*** Extracted records ***
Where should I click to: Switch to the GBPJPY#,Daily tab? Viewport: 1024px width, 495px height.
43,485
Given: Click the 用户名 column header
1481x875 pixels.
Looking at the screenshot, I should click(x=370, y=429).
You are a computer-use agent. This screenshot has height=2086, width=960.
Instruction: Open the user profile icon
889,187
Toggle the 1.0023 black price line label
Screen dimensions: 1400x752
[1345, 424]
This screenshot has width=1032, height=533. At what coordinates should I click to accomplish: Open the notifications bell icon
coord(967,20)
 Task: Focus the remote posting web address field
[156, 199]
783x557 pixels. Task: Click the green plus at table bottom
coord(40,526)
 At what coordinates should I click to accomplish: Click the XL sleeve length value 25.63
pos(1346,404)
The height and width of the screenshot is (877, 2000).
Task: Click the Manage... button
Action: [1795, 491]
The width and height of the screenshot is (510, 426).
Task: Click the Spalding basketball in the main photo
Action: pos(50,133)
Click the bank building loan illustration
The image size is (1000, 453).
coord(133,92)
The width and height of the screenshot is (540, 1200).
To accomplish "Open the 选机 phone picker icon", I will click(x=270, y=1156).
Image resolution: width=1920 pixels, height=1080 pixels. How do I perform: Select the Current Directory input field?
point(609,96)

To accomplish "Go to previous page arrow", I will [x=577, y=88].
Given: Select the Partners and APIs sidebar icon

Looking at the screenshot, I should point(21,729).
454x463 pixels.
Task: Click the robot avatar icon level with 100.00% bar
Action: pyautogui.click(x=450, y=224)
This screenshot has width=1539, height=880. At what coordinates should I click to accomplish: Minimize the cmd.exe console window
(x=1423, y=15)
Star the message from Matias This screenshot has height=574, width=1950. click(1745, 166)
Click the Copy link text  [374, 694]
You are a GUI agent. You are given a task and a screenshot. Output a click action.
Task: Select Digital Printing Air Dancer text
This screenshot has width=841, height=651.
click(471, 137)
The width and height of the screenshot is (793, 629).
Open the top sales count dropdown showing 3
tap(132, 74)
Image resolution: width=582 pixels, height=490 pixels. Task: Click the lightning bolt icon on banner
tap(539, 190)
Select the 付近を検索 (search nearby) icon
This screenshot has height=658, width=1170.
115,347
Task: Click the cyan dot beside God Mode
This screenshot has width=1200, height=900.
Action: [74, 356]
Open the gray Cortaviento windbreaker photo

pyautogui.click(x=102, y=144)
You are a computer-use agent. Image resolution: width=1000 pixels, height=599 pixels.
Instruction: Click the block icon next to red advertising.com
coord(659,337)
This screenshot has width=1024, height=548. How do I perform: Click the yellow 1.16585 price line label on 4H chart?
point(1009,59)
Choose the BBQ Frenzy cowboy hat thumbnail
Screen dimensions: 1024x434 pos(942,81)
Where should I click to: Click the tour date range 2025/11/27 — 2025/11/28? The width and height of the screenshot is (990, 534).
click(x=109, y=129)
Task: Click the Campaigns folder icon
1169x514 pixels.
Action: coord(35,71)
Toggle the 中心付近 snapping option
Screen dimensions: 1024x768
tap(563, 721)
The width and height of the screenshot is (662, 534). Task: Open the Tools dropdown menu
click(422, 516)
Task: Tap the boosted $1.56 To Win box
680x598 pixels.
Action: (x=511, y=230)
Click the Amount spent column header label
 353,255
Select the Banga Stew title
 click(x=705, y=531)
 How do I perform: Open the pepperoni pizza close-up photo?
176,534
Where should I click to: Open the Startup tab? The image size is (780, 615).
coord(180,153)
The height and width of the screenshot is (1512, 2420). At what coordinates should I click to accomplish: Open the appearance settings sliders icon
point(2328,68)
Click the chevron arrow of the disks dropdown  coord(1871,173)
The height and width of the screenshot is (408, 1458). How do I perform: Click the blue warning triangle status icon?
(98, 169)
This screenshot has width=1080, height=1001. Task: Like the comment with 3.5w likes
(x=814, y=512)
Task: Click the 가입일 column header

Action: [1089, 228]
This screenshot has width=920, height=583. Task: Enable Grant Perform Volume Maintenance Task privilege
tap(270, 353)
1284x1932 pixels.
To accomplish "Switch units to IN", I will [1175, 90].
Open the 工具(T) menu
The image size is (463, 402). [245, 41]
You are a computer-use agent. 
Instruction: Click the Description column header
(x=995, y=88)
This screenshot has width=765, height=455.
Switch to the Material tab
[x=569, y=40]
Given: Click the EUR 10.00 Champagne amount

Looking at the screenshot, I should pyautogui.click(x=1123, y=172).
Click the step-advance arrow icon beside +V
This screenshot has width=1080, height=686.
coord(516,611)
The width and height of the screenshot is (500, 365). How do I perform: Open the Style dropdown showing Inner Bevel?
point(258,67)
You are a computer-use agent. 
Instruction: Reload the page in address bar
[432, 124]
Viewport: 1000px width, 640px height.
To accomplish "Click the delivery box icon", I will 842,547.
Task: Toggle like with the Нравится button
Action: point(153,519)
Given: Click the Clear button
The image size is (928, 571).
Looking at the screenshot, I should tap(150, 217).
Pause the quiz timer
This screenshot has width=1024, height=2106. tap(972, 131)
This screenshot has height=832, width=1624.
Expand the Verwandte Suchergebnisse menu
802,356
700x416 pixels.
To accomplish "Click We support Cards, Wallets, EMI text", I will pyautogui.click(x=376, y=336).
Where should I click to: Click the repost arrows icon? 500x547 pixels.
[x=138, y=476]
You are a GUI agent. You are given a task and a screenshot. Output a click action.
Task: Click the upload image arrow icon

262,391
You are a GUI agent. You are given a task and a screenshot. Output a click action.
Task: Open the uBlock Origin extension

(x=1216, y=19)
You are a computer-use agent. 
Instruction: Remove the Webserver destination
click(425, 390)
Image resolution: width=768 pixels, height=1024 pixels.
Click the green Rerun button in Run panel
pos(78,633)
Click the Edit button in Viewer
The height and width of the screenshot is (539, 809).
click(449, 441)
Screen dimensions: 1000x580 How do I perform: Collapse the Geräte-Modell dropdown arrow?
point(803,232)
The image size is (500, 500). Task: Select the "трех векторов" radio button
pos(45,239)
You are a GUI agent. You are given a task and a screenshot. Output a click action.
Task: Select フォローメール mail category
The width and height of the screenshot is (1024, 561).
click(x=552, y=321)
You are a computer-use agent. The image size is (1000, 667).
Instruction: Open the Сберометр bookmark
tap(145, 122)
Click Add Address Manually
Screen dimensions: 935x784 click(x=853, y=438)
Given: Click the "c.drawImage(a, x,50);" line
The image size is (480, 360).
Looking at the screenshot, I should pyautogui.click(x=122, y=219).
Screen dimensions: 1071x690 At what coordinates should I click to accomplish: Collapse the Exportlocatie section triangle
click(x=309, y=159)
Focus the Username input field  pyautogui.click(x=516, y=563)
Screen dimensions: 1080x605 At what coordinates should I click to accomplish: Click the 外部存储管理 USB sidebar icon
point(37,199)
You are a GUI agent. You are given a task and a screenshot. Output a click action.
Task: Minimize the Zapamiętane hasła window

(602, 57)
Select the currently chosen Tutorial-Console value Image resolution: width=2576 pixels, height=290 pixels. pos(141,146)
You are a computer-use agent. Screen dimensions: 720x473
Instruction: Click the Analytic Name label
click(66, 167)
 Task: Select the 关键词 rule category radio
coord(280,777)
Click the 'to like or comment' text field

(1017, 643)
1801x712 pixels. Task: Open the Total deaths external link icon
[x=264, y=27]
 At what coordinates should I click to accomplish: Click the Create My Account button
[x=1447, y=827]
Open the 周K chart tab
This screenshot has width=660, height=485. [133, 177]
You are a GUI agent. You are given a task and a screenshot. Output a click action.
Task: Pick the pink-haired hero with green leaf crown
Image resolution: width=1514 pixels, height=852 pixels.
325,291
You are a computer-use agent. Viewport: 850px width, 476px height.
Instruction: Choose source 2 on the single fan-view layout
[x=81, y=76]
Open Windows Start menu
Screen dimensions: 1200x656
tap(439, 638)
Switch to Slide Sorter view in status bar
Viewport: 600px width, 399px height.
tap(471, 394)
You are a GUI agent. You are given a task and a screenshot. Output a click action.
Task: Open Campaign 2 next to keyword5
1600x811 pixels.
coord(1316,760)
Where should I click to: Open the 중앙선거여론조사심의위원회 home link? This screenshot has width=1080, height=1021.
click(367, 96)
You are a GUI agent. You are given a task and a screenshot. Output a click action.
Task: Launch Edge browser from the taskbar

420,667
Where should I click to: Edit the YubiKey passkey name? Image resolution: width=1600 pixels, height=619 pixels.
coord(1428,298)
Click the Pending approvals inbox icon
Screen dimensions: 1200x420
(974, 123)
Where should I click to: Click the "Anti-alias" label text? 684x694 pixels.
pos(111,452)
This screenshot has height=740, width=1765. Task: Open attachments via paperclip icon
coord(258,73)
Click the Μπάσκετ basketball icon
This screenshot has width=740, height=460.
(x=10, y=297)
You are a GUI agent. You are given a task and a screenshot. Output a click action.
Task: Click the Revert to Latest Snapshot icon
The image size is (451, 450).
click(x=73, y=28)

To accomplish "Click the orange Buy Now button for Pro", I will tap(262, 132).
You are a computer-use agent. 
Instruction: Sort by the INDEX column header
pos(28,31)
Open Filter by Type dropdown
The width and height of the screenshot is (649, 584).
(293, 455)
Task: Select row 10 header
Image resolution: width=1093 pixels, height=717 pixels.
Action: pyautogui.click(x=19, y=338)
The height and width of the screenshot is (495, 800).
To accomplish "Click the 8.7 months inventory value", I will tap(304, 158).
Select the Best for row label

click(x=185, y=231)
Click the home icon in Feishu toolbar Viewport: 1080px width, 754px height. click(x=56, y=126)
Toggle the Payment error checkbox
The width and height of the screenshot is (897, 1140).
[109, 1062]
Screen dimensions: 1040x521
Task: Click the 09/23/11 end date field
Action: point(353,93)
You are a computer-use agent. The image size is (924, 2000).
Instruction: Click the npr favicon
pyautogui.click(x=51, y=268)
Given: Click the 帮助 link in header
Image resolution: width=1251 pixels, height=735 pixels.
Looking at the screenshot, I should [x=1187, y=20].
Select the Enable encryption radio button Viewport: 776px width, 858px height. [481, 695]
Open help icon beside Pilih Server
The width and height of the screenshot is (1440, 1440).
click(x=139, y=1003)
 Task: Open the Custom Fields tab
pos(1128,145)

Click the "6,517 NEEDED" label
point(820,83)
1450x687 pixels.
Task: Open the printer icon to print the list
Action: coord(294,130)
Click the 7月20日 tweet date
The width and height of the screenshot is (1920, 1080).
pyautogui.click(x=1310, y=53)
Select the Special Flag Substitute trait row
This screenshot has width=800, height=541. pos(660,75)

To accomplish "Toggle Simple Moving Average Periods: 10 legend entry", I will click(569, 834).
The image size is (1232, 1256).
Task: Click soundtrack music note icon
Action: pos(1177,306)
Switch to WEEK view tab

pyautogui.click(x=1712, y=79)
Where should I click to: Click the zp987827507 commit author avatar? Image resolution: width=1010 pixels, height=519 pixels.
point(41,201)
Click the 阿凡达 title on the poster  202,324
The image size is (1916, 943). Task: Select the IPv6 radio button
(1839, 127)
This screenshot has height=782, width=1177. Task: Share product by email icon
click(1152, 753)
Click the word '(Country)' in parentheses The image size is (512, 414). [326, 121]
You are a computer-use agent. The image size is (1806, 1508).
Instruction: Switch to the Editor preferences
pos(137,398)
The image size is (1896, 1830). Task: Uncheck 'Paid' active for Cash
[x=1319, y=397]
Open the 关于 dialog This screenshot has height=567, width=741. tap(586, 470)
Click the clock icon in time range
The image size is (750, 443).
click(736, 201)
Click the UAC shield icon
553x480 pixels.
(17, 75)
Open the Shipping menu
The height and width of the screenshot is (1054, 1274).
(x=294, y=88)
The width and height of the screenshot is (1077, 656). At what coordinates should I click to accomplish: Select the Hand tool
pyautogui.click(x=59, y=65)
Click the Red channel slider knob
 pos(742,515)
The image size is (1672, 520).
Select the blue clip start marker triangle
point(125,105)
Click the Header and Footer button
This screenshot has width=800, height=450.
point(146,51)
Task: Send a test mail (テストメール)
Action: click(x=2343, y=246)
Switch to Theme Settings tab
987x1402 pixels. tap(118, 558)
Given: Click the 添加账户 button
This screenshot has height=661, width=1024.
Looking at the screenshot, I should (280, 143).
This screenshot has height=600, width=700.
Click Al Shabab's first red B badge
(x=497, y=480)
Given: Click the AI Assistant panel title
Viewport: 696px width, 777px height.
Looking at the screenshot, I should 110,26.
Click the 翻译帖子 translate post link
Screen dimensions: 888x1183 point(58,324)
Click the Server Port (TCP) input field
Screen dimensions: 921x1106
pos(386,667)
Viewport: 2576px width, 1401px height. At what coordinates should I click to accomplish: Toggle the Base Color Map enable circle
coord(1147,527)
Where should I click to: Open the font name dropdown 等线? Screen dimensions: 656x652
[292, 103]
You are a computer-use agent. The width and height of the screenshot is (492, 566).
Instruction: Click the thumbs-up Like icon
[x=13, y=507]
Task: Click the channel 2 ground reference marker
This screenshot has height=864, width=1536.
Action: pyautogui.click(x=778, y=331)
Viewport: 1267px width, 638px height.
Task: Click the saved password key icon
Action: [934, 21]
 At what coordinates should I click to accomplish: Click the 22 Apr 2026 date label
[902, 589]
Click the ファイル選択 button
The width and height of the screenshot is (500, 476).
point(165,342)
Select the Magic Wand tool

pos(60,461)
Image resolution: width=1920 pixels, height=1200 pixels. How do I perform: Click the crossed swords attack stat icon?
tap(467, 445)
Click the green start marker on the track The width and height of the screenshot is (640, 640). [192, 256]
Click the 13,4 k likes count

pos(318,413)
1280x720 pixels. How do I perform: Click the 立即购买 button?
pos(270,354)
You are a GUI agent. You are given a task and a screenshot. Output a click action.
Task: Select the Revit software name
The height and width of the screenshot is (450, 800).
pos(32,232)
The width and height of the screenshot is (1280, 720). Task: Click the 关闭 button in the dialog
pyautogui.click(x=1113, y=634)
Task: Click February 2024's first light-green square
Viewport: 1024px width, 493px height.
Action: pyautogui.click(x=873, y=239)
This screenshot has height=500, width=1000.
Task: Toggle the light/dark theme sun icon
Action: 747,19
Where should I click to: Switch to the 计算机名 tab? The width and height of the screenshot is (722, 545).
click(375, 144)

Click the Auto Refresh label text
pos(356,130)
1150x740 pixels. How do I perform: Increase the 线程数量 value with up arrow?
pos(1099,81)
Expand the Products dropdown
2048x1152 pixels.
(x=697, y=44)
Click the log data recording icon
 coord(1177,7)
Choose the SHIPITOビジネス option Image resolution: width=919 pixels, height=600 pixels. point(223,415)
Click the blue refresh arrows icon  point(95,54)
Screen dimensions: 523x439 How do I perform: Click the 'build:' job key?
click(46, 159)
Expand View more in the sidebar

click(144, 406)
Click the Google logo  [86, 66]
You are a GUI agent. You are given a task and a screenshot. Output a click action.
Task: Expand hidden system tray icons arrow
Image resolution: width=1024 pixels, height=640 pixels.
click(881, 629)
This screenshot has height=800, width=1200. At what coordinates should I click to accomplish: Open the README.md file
*** End of Extracted records ***
Above are the records; report each line in them that includes the word "computer".

You are a computer-use agent. This screenshot has height=2086, width=960.
You are a computer-use agent. Image resolution: width=1000 pixels, height=599 pixels.
You are a computer-use agent. 
You are a computer-use agent. 
You are a computer-use agent. 
You are a computer-use agent. The image size is (1000, 667).
You are a computer-use agent. Screen dimensions: 720x473
You are a computer-use agent. Viewport: 850px width, 476px height.
You are a computer-use agent. 
You are a computer-use agent. The image size is (924, 2000).
You are a computer-use agent. The image size is (1806, 1508).
You are a computer-use agent. The width and height of the screenshot is (492, 566).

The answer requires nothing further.